Die Alternative für Deutschland erntet für ihren aktuellen Wahlkampf in Berlin viel Kritik.

In der geplanten AfD-Wahlwerbung (Abb. ähnl.) wird beispielhaft demonstriert, wie die Sicherheit in Menschenansammlungen erhöht werden kann: Nebenmann oder -frau auf eine Armlänge Abstand halten. Zur Großansicht
DPA

In der geplanten AfD-Wahlwerbung (Abb. ähnl.) wird beispielhaft demonstriert, wie die Sicherheit in Menschenansammlungen erhöht werden kann: Nebenmann oder -frau auf eine Armlänge Abstand halten.

So wird der homophoben Partei ("Schwule einsperren!") vorgeworfen, sich mit schmierigen, fremdenfeindlichen Parolen bei schwulen Wählern einschleimen zu wollen.
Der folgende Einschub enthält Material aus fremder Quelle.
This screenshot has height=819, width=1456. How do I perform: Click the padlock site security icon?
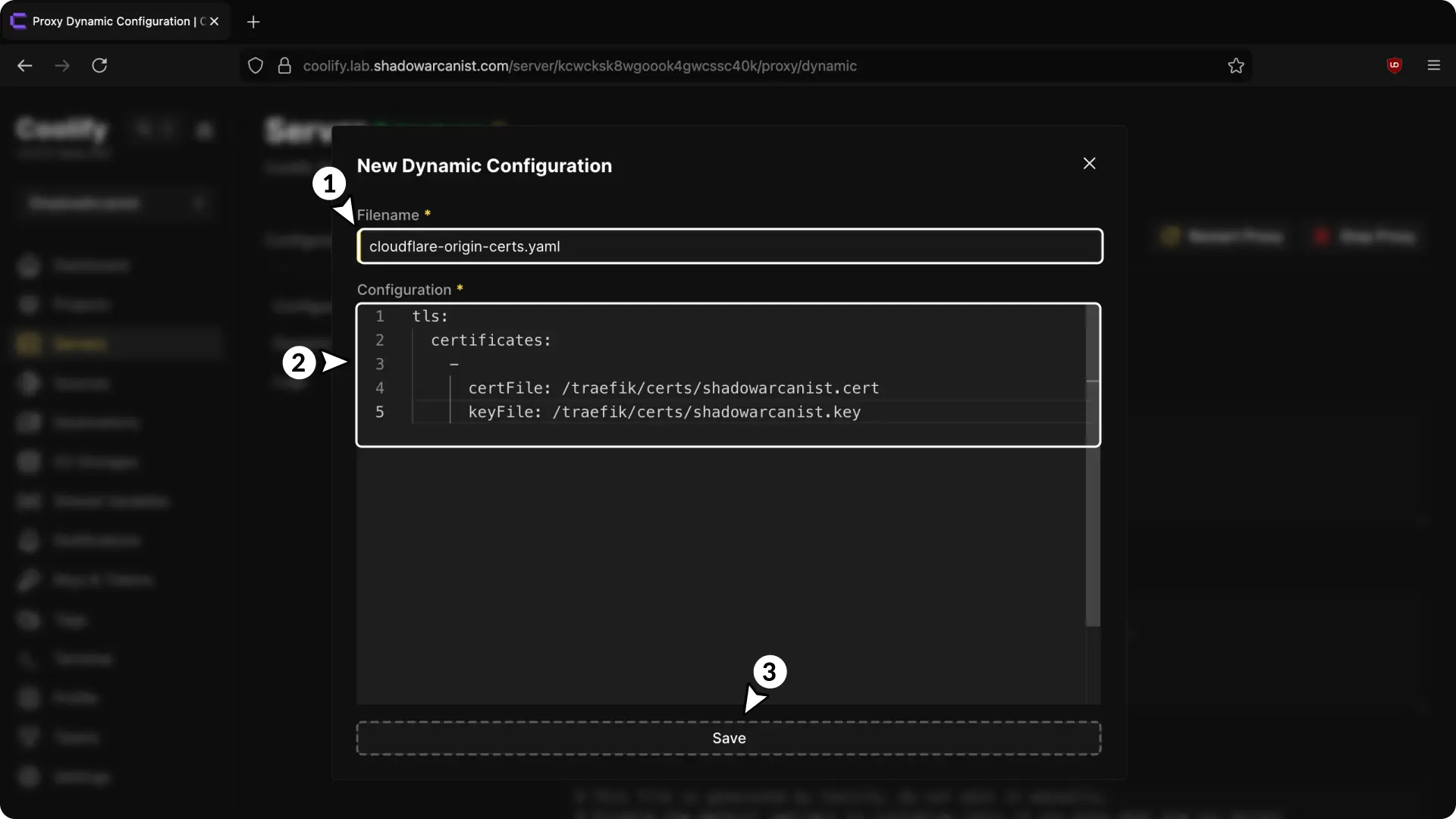[284, 66]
Auf einem Plakat, das zwei Männer zeigt und derzeit von einem Transporter durch Berlin gefahren wird, steht: "Mein Partner und ich legen keinen Wert auf die Bekanntschaft mit muslimischen Einwanderern, für die unsere Liebe Todsünde ist."

Weil diese Botschaft zwar die Zustimmung fremdenfeindlicher Wähler finden wird, aber nicht unbedingt Stimmen der Homosexuellen bringen dürfte, ist die AfD auf der Suche nach weiteren Zielgruppen. Nach SPAM-Informationen plant die männlich dominierte Partei (Männerüberschuss), Frauen für sich zu gewinnen. Mit der Kampagne "Heil und sicher" soll dem Schutzbedürfnis von Frauen Rechnung getragen werden. Wenn es im Stadtbild zu Menschenansammlungen kommen sollte, deren Teilnehmer den korrekten Armlängenabstand zueinander ausmessen, bleiben Sie gelassen: Das ist nur die AfD, sie übt.